Rob "goodsax" Fleming


----------



## bandmommy (Jul 4, 2007)

I could be wrong, but I think the limit on signature lines is fairly new. 
Maybe if you sent a PM to one of the Mods/Admins they could answer your question.


----------



## goodsax (Aug 17, 2003)

Thanks for the good suggestion. 
I thought mods/admins would be monitoring this forum. 
Otherwise, what good is it?


----------



## Bill Mecca (Feb 2, 2003)

I believe those that are more than 3 lines(like mine) were in place before we upgraded to the latest version and are thus "grandfathered" If I went to edit mine I too would be limited to 3 lines.


----------



## goodsax (Aug 17, 2003)

Thank you, Bill. I guess I should have left mine in place.


----------



## NissanVintageSax (Jun 24, 2004)

Same thing happened to me, but I HAD to update my profile. I have different saxes thann my profile started out with! Just gets more challenging listing them! Would like to list my wife's clarinets too, but there isn't enough room!


----------



## Harri Rautiainen (Jan 24, 2003)

*Signature line limit and "My Equipment" in Profile*



goodsax said:


> Each time I attempt to edit my signature a message comes up indicating the limit on signature lines is 3, yet I see signatures of several SOTW members exceeding that limit by twice that much, and more.
> 
> How do some members get more than 3 lines for their signature, while others, like me, are forced to adhere to the limit?


Those lines were there before the change occured.


goodsax said:


> Thanks for the good suggestion.
> I thought mods/admins would be monitoring this forum.
> Otherwise, what good is it?


This is good for monitoring.


goodsax said:


> Thank you, Bill. I guess I should have left mine in place.


You do not have ti list your saxes in signature. Go to edit your profile, there is a section for "My Equipment".


----------



## NissanVintageSax (Jun 24, 2004)

Thanx Harri. I guess some of us (me included) are still learning the features of this forum  .


----------



## goodsax (Aug 17, 2003)

*Re: Signature line limit and "My Equipment" in Profile*



Harri Rautiainen said:


> You do not have ti list your saxes in signature. Go to edit your profile, there is a section for "My Equipment".

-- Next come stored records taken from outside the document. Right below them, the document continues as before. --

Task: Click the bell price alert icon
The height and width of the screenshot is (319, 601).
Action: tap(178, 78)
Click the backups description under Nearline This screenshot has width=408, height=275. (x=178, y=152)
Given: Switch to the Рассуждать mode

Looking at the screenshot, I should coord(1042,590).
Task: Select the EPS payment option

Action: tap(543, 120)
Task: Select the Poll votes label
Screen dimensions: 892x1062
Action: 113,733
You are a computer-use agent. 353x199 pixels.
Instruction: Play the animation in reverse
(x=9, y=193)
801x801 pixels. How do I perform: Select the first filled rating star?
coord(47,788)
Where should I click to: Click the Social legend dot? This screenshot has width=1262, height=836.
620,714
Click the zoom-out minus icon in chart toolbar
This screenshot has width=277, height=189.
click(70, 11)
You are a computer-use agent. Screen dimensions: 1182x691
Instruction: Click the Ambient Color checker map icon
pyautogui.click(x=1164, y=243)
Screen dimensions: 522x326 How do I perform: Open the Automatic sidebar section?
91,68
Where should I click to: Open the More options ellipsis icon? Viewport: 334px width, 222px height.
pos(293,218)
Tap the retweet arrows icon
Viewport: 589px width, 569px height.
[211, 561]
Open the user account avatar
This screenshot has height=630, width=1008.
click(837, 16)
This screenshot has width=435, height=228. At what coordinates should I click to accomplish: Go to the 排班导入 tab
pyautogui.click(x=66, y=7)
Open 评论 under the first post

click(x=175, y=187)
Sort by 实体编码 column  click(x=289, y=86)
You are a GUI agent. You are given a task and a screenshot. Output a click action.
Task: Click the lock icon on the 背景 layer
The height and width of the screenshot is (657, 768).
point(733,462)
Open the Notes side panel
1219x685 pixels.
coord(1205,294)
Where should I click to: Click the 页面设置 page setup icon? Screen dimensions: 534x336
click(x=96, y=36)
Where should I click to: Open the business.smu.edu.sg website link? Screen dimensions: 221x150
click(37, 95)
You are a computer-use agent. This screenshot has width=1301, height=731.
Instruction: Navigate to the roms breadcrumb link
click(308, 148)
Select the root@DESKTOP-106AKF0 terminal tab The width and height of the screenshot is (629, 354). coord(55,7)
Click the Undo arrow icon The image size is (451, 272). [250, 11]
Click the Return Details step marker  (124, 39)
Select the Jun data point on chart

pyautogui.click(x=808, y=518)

This is true. Which sort of begs the question, why do so many veteran SOTW members list their instruments in their signature? Could it be that signatures are visible in every post, to those opting to view signatures, and profiles are not?

Maybe I have it wrong, but I find signatures with equipment listings interesting and easy to view compared to member profiles that are off the beaten path of thread viewing. I mean, member profiles don't automatically appear at the end of each posting as do signatures, correct?

That said, I'm sure you must have a practical reason for the restriction so I'll let it go at that. I just wanted to know why the differences in signatures and that question was answered by pointing out the "grandfather" clause.

Thank you.


----------



## Dr G (Feb 2, 2003)

*Re: Signature line limit and "My Equipment" in Profile*



goodsax said:


> Which sort of begs the question, why do so many veteran SOTW members list their instruments in their signature?


There was a time when many more posted their inventory - and then many of us realized that it is a shopping list for a rip off.

Which begs the question: Why do so many SotWers ("veterans" and newbies, alike) feel compelled to list their equipment?


----------



## RueRiposte (Mar 25, 2009)

Huge signatures are a pet peeve of mine. I hate when I scroll more past signatures than content...


----------



## goodsax (Aug 17, 2003)

*Re: Signature line limit and "My Equipment" in Profile*



Dr G said:


> goodsax said:
> 
> 
> > Which sort of begs the question, why do so many veteran SOTW members list their instruments in their signature?
> ...


Sarcasm doesn't suit you, Dr. G. I'm disappointed. However, I respect your need to support the forum's policies in whatever manner you choose to do so.

I don't understand how posting my list of saxes sets me up for a rip off. Have you ever tried doing a search for your real name on Google? It's mind boggling how much of your personal information is exposed without you being aware of it. A list of saxes on a sax players' forum is, or should be, the least of one's worries about being ripped off.


----------